Vacuum-sealed silicon sensors
21 utilize capacitance, piezoresistivity, or resonance measurements involving a silicon microdiaphragm. These sensors are compatible with mass production, are electrically readout, and are at the correct physical scale. However, the capacitance version requires voltages that are impractical for overall system miniaturization, the piezoresistive version is limited to silicon substrates, and the resonator versions are difficult to fabricate and are also limited to silicon substrates.
A pressure sensor,
22 involving an interdigitated capacitor with metal oxide dielectrics, has high sensitivity but excessive physical size and insufficient dynamic range. An optical sensor
23 measures the deflection of a silicon membrane by the intensity of light reflected from it; however, a light source, waveguides, and a photodetector are necessary, and so, overall system miniaturization is problematic.
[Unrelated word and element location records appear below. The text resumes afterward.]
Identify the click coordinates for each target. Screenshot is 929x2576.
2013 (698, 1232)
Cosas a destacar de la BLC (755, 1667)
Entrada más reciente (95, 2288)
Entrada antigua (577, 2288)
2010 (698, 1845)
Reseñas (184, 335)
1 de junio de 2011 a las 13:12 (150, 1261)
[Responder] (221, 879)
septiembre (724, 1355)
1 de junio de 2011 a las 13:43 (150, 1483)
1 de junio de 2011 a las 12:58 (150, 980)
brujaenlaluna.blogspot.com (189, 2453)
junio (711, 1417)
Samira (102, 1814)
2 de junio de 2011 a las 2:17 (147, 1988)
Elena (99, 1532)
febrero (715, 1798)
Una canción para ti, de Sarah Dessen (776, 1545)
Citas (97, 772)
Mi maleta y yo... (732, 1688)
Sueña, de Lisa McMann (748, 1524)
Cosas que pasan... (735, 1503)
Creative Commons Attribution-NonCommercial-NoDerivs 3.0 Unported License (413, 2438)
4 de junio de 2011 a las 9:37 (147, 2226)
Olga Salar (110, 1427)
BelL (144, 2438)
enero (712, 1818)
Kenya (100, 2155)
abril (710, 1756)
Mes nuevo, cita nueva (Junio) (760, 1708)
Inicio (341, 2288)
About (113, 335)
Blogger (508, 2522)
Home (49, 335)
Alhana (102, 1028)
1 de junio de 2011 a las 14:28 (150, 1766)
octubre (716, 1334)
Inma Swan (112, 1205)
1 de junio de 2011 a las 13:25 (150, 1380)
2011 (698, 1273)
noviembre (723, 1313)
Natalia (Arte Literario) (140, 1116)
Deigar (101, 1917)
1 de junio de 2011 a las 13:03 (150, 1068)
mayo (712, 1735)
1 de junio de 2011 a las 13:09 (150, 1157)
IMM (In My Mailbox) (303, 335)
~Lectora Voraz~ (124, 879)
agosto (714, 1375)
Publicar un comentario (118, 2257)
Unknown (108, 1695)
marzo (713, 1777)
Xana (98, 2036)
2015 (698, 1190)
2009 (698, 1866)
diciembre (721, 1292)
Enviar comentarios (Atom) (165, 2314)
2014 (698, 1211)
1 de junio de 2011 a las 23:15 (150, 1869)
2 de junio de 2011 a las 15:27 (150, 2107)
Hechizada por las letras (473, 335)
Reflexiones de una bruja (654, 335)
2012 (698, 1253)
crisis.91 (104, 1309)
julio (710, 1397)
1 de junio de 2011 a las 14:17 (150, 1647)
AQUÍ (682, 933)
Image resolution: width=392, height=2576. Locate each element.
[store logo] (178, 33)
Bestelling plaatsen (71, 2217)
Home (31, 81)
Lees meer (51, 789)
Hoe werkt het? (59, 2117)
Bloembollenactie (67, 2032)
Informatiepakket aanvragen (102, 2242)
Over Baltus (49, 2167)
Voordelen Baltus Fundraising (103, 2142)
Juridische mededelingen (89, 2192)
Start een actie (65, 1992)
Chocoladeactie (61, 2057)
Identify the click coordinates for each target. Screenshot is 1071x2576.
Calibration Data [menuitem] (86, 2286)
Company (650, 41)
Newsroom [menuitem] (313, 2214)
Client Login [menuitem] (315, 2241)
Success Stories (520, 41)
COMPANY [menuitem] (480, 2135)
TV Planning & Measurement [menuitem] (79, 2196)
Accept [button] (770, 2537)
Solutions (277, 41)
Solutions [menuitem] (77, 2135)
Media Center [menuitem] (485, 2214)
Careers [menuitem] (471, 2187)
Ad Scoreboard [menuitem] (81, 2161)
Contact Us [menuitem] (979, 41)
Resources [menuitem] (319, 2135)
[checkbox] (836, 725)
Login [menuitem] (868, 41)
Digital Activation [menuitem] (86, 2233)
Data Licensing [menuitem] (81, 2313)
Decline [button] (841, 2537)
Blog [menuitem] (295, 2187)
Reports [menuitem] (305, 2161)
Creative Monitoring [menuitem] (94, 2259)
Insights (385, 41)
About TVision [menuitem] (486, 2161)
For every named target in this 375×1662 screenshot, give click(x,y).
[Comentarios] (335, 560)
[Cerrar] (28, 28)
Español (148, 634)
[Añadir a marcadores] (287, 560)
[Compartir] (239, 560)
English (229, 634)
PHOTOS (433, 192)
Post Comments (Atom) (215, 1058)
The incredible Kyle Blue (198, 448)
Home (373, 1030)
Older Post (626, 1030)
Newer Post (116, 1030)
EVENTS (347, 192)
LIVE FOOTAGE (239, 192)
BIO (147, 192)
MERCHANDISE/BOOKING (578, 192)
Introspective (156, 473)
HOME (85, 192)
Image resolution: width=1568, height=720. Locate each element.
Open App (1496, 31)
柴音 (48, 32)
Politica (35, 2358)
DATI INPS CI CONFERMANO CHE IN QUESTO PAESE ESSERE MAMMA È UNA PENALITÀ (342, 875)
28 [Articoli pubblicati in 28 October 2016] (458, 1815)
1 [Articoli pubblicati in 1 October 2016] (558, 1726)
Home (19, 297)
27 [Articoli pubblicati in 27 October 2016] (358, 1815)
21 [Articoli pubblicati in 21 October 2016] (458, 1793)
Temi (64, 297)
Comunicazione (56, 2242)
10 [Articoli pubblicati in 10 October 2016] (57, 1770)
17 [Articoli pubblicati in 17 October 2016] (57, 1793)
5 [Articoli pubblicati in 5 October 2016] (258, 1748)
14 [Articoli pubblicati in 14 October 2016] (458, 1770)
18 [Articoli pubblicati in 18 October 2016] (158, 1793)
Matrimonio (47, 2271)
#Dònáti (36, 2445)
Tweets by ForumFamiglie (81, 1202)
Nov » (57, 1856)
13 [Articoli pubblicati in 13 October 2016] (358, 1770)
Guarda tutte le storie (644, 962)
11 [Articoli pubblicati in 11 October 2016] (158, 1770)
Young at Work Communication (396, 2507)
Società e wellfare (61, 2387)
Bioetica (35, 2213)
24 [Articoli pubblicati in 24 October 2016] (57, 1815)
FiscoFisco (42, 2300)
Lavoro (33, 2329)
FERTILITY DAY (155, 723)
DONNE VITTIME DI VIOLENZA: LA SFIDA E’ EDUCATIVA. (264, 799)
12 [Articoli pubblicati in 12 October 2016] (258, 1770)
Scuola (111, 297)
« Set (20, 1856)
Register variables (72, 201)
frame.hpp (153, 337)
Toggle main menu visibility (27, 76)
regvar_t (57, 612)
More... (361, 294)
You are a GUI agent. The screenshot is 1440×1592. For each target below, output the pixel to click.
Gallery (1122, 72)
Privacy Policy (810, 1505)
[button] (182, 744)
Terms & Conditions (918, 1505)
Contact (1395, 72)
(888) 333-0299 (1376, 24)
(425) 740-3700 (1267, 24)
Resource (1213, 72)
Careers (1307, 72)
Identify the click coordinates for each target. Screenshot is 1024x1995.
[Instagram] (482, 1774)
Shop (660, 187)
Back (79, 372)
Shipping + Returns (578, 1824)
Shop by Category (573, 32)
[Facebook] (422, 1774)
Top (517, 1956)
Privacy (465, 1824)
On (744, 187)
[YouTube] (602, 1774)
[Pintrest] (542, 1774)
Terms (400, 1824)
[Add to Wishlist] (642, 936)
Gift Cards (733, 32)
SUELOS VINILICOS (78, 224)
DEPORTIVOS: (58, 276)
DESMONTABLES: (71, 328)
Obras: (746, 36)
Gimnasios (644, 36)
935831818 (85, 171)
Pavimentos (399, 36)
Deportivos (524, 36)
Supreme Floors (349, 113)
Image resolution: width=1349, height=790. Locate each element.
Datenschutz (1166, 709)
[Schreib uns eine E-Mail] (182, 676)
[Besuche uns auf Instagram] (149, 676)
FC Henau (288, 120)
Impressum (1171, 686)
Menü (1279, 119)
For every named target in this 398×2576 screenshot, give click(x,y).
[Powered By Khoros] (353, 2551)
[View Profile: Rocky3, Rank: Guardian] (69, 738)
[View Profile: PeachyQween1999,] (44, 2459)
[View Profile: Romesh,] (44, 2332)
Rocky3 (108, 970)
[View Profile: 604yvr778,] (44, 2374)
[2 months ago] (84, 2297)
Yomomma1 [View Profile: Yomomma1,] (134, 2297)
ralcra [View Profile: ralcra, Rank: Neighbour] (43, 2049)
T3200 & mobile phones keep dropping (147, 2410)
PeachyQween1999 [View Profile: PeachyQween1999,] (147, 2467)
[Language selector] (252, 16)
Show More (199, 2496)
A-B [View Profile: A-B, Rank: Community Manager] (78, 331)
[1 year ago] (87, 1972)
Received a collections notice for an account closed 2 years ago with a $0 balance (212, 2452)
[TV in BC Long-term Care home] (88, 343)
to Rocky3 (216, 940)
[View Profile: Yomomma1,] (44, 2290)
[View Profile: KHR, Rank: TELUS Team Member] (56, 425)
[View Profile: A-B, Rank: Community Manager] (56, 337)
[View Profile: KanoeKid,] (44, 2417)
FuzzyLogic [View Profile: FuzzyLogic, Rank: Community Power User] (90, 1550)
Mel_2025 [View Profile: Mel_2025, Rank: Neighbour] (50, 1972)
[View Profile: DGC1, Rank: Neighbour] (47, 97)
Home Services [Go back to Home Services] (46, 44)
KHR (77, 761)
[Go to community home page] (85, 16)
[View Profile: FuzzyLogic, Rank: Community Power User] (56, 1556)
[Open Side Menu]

By contrast, our device is simple, inexpensive, easy to fabricate, and straightforwardly integrable within elastomer chips. In principle, it is compatible with any substrate, since buffer-filled microchannels and vias
6 can be used as three-dimensional electrical connections to access the array. In addition, the system is reliable, robust, reproducible, and appropriately sized. It requires simple electric circuitry to function and offers adequate dynamic range, accuracy, and precision. So far, it seems to be the best overall solution for a pressure sensor integrated in elastomer microfluidics. The envisioned particular application is to monitor pressure and electrically report the result to logic circuitry that controls the overall PDMS MEMS. This capability would be essential in completing the pressure-control loop when pressure generation (for valve actuation and fluid transport) is achieved within the integrated chip of the future.